Everyone’s a criticThere are many who will say that the examples of creativity that machines have displayed so far are still operating within fixed parameters. When a computer crafts a song, it may be impossible for a human to determine in advance exactly what it will sound like, but there are unlikely to be any other surprises. The machine is only creating music because it has been told to do so – this seems a long way from the spark of inspiration felt by the likes of Mozart or McCartney.
“Machines have shown glimmers of creativity, but we will not be able to say that they are truly creative until they have developed emotions, volition and consciousness and actually desire to create,” Miller said. “They will also need to be able to assess their work. One day, however, machines will certainly be truly creative. There is no reason why only humans can be called creative. Many people who deny that machines will ever be creative do so out of fear of dystopian worlds that are more sci-fi than reality.”

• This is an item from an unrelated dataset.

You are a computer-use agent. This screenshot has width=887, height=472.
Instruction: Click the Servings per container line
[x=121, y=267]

To determine whether machines will ever truly reach this standard, a definition of creativity will need to be agreed upon. This in itself seems like an impossible undertaking. Art is subjective, and whether a machine can be called an artist is likely to remain so as well – at least, until the point when (or if) AI starts to recreate a wider range of human characteristics.

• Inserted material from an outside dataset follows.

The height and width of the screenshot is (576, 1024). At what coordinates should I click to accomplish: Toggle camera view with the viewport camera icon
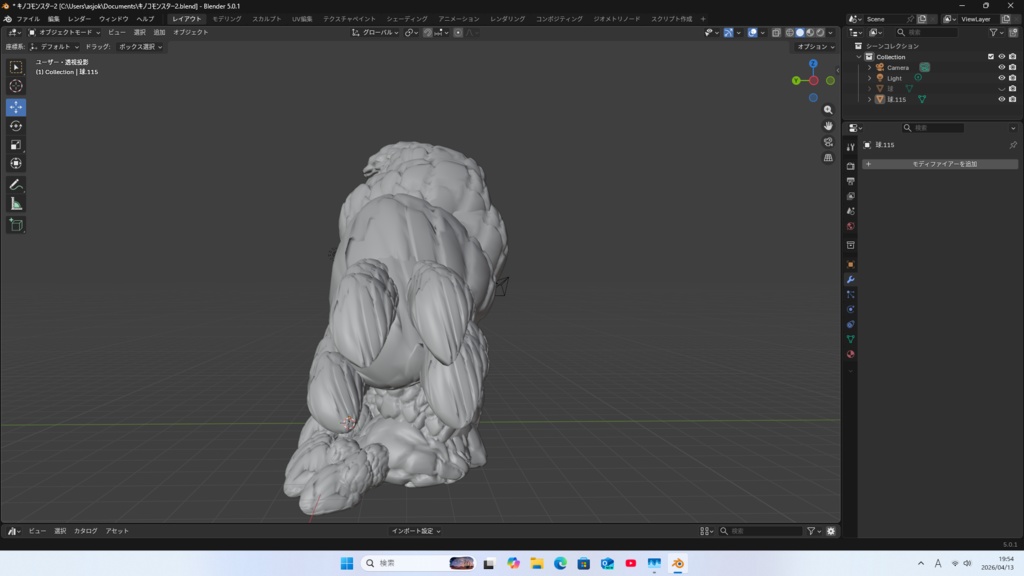828,142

While we have clear visibility of the inputs and outputs of any AI system, we cannot see how the algorithms take the former and come up with the latter
But ultimately, whether a machine is being truly creative may not matter outside of philosophical debates. The artistic results that computers will be able to produce, whether in the fields of music, art or literature, are only going to get better and better. If audiences approve of the output, will many people care whether art is produced by a troubled genius or lines of software code?

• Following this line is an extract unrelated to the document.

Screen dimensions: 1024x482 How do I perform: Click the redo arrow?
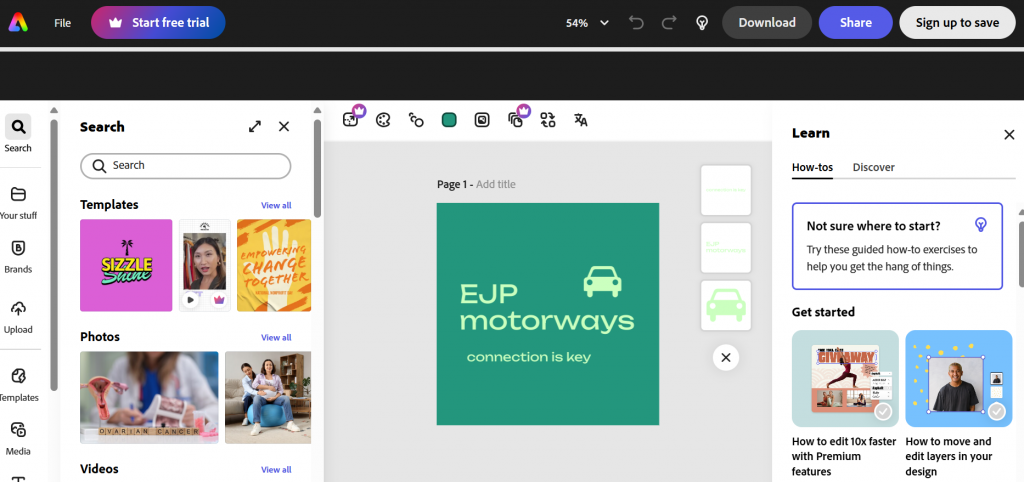(669, 22)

That is a question for another day. For now, neurologists will continue studying the mysteries of the human brain and computer scientists will continue in their efforts to recreate them in software form. Even if true creativity has not been achieved yet, we can still marvel at the dream-like scenes created by Google’s Deep Dream Generator, enjoy software-crafted songs and grow frustrated in our efforts to beat a computer at chess.
The pace at which AI is developing is impressive regardless of its shortcomings. And it is easy to see where these remain most pronounced: a machine does not yet seem able to tell whether what it has produced is any good, or, indeed, have any concept at all of what it has created.
“The table is black to be seen, the bus crossed in a corner,” begins another section of 1 the Road. “Part of a white line of stairs and a street light was standing in the street, and it was a deep parking lot.” Gibberish? Perhaps – or maybe the avant-garde musings of a literary genius. After all, the opening of James Joyce’s Finnegans Wake is arguably even less coherent, starting mid-sentence: “riverrun, past Eve and Adam’s, from swerve of shore to bend of bay, brings us by a commodius vicus of recirculation back to Howth Castle and Environs.”
Art will always be open to interpretation, discussion, praise and ridicule. No one can say precisely what creative works will be produced in the future, but it’s looking increasingly likely that they will be made by both man and machine.